→ Exercise requirements
Reproduce the following lines word for word, leaving out the pictures.
## START Task inputs
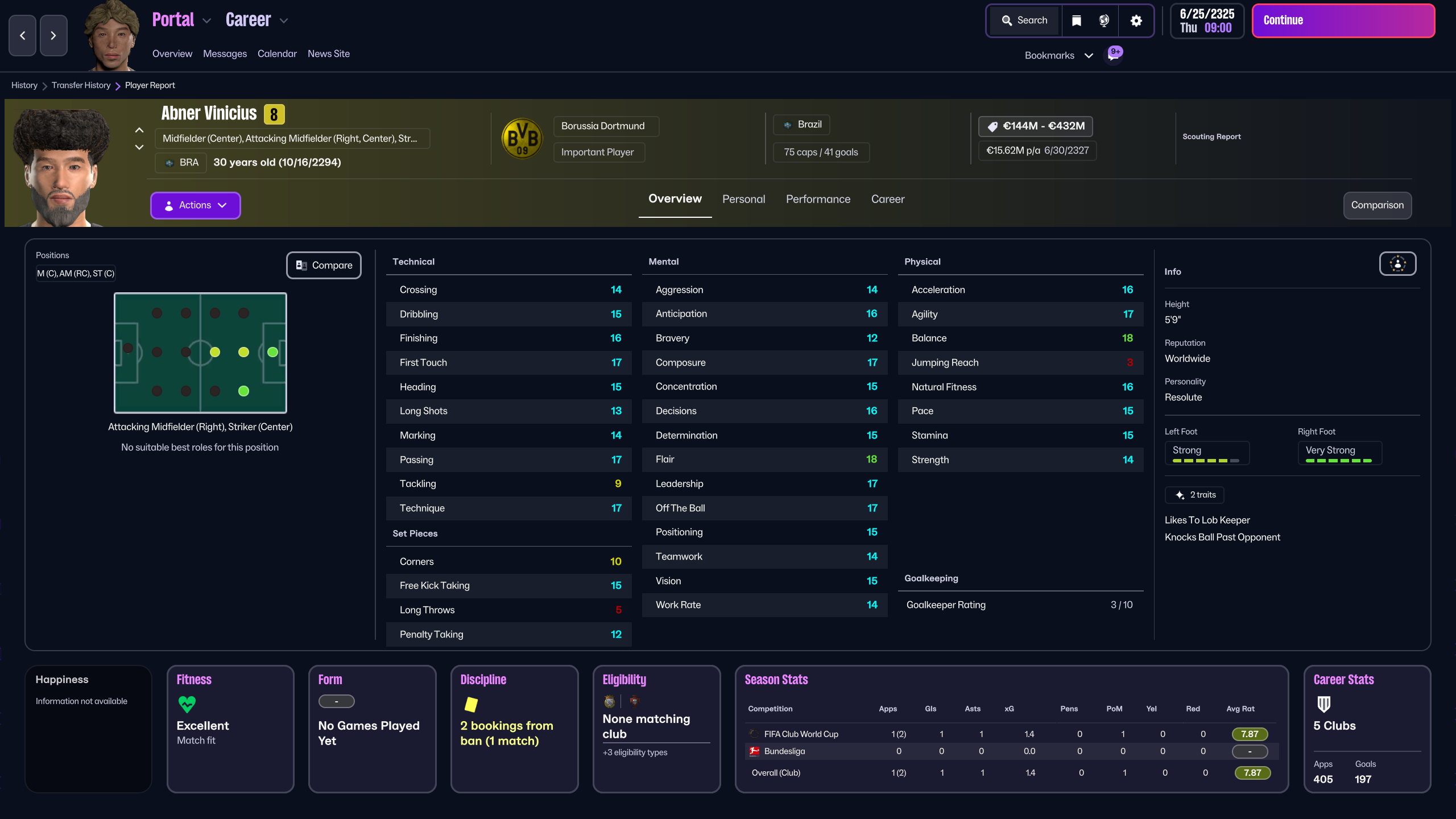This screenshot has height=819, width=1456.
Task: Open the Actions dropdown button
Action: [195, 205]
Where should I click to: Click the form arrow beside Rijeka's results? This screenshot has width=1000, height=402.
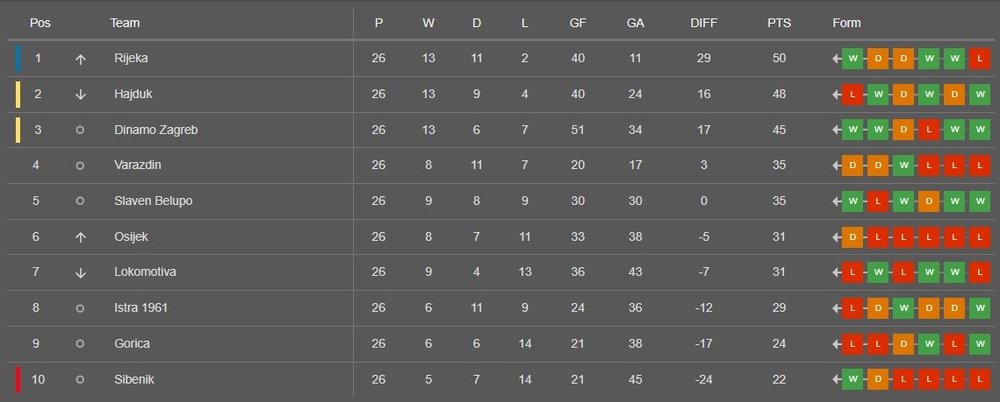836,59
## END Task inputs
→ Answer below
This screenshot has height=819, width=1456.
Task: Open the Actions dropdown button
Action: [195, 205]
Where should I click to: Click the form arrow beside Rijeka's results? This screenshot has width=1000, height=402.
836,59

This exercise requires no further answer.